→ Instructions to follow
All lines in the material containing the word "will" need to be copied.

→ Provided data
•••••
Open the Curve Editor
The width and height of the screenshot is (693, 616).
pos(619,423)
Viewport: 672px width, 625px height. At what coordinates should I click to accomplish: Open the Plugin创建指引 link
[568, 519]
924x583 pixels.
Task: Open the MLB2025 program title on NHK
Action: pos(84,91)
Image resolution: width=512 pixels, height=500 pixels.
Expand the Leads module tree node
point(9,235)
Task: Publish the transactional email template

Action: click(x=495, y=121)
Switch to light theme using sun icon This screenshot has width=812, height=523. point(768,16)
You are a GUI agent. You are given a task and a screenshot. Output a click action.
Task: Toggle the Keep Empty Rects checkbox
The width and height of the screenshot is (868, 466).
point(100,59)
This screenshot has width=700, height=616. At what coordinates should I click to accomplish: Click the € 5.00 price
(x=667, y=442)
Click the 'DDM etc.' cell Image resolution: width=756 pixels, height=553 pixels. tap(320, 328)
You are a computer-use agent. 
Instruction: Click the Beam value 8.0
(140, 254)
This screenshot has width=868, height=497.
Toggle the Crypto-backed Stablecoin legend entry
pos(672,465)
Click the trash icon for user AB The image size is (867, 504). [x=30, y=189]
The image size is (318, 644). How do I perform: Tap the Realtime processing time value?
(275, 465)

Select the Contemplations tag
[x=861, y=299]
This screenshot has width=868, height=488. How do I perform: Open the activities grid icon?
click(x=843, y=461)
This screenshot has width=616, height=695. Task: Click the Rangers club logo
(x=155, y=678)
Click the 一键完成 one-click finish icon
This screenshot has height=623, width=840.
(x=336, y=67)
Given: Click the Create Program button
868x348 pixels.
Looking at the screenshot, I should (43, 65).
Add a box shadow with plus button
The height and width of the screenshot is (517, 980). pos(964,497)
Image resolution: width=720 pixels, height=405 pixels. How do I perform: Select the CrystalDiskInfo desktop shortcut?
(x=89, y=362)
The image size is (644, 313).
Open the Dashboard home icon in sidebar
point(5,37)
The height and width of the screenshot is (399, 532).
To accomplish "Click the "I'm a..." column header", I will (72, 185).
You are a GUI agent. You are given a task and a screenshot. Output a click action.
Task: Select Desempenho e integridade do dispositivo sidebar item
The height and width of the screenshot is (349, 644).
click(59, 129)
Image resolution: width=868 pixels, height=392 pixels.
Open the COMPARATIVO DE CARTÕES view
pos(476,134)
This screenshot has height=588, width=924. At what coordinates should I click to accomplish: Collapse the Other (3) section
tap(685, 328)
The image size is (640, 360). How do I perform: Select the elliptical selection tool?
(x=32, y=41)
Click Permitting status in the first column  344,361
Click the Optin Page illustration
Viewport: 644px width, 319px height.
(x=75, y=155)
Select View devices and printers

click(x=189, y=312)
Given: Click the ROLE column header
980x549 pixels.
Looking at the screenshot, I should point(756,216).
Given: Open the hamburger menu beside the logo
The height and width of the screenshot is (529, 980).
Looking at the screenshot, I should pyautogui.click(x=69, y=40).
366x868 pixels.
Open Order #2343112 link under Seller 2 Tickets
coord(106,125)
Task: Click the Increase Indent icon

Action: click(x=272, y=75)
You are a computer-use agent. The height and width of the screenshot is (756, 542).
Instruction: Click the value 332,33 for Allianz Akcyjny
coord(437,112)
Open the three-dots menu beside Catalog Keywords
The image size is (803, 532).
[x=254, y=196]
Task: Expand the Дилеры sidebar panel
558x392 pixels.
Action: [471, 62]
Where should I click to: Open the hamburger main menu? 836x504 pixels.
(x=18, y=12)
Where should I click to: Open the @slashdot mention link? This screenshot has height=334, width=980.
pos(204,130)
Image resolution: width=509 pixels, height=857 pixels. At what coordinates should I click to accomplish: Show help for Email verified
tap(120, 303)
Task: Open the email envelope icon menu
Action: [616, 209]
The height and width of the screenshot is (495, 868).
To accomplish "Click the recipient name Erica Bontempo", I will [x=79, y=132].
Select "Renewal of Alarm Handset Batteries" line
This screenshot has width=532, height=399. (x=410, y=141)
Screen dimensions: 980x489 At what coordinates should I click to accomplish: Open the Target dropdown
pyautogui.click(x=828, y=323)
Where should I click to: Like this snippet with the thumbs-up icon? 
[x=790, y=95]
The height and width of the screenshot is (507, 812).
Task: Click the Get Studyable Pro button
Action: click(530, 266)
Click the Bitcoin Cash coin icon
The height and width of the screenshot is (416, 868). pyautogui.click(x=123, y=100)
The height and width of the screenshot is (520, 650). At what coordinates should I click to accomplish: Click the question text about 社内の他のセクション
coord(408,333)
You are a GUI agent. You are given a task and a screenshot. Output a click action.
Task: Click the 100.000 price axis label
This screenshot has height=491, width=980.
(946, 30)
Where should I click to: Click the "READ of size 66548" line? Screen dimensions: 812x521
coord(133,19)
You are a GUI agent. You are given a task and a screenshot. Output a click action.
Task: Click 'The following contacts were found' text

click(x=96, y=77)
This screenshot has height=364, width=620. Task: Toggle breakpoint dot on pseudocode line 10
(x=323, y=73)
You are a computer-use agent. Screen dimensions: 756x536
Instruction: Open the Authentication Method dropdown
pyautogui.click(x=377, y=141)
•••••
→ Exercise answer
To accomplish "Click the "I'm a..." column header", I will (72, 185).
To accomplish "Click the recipient name Erica Bontempo", I will [x=79, y=132].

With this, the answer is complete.